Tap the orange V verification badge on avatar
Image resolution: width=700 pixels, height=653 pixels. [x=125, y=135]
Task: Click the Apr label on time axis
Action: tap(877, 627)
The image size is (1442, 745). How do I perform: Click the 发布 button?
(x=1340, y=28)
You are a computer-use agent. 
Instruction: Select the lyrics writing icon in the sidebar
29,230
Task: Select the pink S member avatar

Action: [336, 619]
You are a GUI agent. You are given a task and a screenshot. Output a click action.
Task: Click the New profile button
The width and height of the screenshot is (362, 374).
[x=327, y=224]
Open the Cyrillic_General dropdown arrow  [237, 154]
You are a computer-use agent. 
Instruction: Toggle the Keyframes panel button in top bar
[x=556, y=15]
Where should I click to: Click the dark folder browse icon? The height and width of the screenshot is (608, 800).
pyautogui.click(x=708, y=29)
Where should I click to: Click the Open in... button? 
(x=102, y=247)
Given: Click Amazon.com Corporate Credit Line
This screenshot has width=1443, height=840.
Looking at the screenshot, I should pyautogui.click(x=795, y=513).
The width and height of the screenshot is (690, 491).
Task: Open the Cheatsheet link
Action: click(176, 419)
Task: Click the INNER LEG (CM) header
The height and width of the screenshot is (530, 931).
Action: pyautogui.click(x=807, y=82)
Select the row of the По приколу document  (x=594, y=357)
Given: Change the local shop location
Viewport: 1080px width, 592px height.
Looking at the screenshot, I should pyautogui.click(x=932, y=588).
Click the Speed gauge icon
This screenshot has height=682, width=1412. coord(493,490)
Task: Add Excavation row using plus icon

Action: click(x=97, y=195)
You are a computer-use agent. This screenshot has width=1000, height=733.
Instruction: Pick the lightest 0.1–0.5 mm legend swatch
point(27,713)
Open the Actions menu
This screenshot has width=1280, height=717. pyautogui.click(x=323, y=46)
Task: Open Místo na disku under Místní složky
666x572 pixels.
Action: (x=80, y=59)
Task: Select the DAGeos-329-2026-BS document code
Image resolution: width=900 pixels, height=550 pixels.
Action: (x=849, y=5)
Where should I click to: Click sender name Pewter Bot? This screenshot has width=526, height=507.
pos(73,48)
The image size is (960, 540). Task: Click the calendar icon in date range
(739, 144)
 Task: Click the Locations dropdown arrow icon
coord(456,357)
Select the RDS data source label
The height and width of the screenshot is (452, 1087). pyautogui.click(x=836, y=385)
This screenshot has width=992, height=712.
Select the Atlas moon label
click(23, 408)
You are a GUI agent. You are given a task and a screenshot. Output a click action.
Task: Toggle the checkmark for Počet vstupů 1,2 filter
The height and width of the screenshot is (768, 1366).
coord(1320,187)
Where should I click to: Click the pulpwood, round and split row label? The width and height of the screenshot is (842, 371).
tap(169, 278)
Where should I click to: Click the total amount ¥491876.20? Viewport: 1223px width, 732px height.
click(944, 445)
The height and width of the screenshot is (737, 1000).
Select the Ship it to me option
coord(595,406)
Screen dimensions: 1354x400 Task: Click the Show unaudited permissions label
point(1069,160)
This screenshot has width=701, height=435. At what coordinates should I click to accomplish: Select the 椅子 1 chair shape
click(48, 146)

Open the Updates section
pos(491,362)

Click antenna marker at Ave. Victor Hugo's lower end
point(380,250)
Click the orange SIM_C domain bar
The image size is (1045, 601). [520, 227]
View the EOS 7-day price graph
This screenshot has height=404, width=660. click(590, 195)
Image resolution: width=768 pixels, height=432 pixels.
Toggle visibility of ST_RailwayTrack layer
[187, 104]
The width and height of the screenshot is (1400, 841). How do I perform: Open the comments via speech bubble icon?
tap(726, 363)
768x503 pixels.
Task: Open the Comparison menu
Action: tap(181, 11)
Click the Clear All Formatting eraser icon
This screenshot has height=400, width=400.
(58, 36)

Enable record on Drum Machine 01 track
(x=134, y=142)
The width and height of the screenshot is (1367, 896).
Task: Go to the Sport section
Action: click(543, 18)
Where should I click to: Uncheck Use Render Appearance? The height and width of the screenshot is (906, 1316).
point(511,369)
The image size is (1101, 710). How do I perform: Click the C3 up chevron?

---

**WORK INSTRUCTIONS:** Take the lines from the first line of the listing to the line containing "Given: Click Amazon.com Corporate Credit Line". Please print them exactly, ends included, with nothing else.

**EXERCISE OUTPUT:**
Tap the orange V verification badge on avatar
Image resolution: width=700 pixels, height=653 pixels. [x=125, y=135]
Task: Click the Apr label on time axis
Action: tap(877, 627)
The image size is (1442, 745). How do I perform: Click the 发布 button?
(x=1340, y=28)
You are a computer-use agent. 
Instruction: Select the lyrics writing icon in the sidebar
29,230
Task: Select the pink S member avatar

Action: [336, 619]
You are a GUI agent. You are given a task and a screenshot. Output a click action.
Task: Click the New profile button
The width and height of the screenshot is (362, 374).
[x=327, y=224]
Open the Cyrillic_General dropdown arrow  [237, 154]
You are a computer-use agent. 
Instruction: Toggle the Keyframes panel button in top bar
[x=556, y=15]
Where should I click to: Click the dark folder browse icon? The height and width of the screenshot is (608, 800).
pyautogui.click(x=708, y=29)
Where should I click to: Click the Open in... button? 
(x=102, y=247)
Given: Click Amazon.com Corporate Credit Line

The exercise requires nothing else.